WHAT NEEDS TO BE DONE:
Reproduce verbatim the items from the line containing "This screenshot has height=596, width=1062." through the line containing "click(216, 170)", both of those lines included.

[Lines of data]
━━━━
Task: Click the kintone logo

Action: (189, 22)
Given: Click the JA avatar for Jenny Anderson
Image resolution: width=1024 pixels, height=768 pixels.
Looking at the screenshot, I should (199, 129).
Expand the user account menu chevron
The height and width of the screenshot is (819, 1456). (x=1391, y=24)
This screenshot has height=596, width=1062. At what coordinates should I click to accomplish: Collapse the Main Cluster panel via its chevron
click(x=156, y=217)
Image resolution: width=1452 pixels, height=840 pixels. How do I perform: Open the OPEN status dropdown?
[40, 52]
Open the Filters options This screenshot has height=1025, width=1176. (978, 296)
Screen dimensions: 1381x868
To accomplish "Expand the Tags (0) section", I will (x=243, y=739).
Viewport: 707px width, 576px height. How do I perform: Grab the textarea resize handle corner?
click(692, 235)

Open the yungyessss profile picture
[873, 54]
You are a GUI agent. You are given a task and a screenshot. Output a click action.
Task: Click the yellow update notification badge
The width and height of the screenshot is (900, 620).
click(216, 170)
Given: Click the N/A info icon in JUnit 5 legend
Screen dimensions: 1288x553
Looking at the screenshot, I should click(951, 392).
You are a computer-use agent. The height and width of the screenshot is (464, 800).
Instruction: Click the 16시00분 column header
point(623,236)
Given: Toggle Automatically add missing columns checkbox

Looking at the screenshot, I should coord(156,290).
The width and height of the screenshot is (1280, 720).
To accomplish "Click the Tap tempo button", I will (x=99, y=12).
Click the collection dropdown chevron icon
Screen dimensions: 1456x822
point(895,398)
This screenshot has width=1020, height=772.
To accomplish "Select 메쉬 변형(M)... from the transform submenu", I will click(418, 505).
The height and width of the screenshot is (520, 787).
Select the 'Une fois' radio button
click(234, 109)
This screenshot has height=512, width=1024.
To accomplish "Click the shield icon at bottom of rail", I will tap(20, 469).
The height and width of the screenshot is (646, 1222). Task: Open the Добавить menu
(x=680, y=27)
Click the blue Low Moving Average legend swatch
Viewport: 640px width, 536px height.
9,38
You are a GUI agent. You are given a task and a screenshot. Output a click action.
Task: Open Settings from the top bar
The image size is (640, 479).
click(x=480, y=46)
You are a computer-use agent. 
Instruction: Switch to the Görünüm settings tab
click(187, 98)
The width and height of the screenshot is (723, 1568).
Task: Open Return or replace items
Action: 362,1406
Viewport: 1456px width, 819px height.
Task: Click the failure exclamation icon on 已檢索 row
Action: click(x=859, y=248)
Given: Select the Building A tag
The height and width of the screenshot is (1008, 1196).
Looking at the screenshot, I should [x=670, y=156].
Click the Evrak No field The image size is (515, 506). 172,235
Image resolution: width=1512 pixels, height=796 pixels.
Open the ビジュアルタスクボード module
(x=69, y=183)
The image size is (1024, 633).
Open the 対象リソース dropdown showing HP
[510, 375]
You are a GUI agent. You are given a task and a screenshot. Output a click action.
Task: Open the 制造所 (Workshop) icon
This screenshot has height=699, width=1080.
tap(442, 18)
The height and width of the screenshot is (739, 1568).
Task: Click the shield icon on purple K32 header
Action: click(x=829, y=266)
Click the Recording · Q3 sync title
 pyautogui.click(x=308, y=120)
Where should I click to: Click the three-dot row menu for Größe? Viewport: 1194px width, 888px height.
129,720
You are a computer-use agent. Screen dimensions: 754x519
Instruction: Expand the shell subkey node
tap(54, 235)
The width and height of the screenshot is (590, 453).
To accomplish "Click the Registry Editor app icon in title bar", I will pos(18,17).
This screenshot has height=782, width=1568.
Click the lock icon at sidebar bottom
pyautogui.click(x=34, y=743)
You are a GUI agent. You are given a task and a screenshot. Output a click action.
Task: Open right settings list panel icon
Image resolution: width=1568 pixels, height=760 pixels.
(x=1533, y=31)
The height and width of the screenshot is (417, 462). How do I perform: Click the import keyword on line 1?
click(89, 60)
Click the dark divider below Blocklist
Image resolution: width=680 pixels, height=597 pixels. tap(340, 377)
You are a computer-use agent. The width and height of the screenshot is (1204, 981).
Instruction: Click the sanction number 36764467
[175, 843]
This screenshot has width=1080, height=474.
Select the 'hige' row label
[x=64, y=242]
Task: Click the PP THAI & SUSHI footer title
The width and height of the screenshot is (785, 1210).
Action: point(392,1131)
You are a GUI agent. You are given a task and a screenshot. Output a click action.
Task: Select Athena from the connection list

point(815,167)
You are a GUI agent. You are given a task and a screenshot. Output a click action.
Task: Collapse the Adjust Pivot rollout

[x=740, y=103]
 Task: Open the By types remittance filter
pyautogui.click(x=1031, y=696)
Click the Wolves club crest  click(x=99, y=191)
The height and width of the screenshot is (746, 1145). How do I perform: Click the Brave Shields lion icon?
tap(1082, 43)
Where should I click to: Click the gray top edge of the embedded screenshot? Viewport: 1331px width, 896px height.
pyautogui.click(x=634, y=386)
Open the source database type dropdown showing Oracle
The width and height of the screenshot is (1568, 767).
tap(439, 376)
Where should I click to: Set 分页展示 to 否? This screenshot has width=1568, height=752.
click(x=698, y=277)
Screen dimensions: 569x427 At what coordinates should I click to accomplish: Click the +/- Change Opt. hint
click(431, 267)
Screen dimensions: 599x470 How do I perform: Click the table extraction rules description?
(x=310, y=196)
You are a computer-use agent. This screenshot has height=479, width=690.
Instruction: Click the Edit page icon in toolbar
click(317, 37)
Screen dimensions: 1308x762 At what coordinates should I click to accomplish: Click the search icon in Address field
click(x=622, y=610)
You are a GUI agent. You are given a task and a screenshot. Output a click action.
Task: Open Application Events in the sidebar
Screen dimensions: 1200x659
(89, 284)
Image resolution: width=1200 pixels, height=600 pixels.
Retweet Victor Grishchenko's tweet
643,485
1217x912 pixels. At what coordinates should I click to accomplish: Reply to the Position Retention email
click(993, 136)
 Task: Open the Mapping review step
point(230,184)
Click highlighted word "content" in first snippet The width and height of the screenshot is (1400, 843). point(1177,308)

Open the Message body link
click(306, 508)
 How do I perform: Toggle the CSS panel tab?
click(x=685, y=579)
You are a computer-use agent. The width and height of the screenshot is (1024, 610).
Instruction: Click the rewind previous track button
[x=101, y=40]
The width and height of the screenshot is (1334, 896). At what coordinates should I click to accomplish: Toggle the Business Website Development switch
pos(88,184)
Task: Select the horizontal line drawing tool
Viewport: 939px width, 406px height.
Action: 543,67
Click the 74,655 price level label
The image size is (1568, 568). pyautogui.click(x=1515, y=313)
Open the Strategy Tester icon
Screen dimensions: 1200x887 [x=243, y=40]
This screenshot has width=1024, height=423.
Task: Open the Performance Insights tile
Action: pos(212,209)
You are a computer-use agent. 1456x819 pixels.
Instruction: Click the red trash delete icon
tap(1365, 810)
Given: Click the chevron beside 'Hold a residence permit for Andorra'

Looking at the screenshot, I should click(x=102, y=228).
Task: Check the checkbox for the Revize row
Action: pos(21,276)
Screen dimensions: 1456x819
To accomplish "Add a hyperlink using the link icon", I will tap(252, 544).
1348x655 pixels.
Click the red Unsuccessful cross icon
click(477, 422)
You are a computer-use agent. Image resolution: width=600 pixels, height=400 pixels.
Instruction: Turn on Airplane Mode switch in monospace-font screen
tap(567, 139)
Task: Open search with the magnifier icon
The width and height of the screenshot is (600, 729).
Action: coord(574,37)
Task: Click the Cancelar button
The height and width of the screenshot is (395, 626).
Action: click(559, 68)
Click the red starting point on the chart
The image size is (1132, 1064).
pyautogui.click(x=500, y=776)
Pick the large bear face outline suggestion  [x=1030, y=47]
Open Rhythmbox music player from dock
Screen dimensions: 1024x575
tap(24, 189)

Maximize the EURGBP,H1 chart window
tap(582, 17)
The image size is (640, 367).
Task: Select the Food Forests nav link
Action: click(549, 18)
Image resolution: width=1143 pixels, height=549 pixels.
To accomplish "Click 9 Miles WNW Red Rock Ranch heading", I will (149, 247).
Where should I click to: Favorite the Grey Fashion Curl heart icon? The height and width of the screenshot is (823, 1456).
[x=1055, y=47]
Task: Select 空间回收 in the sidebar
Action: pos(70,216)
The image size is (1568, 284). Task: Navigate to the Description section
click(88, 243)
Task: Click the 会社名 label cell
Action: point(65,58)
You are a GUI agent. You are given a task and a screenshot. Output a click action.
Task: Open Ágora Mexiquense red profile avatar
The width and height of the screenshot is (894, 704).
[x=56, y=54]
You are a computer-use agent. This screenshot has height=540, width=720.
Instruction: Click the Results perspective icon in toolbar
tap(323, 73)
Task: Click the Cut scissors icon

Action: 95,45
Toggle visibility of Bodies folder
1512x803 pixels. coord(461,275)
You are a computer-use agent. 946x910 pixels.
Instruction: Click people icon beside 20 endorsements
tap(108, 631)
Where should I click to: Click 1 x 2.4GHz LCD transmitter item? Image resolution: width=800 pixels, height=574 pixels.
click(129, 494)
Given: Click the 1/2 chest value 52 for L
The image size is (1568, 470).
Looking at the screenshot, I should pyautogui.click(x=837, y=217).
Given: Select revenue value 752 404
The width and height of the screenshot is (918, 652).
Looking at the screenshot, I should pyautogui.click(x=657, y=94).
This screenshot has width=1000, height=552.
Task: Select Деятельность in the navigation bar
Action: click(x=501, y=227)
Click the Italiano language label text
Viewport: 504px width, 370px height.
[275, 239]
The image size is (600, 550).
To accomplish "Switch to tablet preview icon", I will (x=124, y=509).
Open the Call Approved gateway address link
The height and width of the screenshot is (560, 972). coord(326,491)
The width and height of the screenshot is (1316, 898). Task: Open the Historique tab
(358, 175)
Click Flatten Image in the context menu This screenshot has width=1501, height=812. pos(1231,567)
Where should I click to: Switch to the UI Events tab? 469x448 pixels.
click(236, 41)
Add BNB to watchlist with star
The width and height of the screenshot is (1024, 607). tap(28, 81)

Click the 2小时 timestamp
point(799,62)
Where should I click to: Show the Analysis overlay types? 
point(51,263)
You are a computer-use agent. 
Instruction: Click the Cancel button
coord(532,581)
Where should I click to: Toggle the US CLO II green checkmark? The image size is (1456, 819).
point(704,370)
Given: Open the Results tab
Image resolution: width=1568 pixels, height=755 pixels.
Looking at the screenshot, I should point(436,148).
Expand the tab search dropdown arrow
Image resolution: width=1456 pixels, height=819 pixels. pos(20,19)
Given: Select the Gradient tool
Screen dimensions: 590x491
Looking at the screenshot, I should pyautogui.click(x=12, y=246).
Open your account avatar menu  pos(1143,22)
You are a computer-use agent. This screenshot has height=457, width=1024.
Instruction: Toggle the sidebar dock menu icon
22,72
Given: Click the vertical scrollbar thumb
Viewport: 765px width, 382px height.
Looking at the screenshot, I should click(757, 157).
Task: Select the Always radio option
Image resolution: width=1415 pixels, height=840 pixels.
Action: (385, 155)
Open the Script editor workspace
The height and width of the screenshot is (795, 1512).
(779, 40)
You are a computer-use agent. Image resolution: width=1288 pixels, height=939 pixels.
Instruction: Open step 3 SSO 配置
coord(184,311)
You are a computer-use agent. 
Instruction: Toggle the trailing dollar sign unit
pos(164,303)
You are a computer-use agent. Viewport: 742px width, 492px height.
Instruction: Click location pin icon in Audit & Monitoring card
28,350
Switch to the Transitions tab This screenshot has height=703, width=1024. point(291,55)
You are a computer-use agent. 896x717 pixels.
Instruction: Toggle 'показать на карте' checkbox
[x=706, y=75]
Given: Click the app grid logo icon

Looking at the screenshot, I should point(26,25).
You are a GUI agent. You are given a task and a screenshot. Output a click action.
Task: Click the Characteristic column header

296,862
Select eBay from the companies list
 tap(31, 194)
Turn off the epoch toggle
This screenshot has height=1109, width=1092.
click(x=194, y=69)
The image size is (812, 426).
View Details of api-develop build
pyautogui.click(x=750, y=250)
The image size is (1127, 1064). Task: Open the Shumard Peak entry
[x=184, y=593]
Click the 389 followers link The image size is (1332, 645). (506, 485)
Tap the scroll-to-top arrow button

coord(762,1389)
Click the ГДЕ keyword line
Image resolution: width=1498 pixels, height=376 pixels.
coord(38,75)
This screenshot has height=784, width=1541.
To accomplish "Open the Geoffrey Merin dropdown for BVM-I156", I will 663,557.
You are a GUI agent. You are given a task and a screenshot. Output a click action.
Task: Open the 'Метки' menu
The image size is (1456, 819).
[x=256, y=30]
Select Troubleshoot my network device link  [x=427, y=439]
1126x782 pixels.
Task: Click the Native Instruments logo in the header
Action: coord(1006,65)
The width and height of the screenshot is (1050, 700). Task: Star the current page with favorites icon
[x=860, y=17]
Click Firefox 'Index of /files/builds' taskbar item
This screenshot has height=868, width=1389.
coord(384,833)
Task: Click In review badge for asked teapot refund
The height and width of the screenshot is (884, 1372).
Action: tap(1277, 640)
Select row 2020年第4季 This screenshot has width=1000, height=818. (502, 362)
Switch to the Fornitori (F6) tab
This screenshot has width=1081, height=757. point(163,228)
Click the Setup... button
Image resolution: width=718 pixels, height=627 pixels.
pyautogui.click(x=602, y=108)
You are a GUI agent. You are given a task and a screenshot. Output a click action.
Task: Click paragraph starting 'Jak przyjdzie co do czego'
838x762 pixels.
━━━━
TASK SOLUTION:
This screenshot has height=596, width=1062. At what coordinates should I click to accomplish: Collapse the Main Cluster panel via its chevron
click(x=156, y=217)
Image resolution: width=1452 pixels, height=840 pixels. How do I perform: Open the OPEN status dropdown?
[40, 52]
Open the Filters options This screenshot has height=1025, width=1176. (978, 296)
Screen dimensions: 1381x868
To accomplish "Expand the Tags (0) section", I will (x=243, y=739).
Viewport: 707px width, 576px height. How do I perform: Grab the textarea resize handle corner?
click(692, 235)

Open the yungyessss profile picture
[873, 54]
You are a GUI agent. You are given a task and a screenshot. Output a click action.
Task: Click the yellow update notification badge
The width and height of the screenshot is (900, 620).
click(216, 170)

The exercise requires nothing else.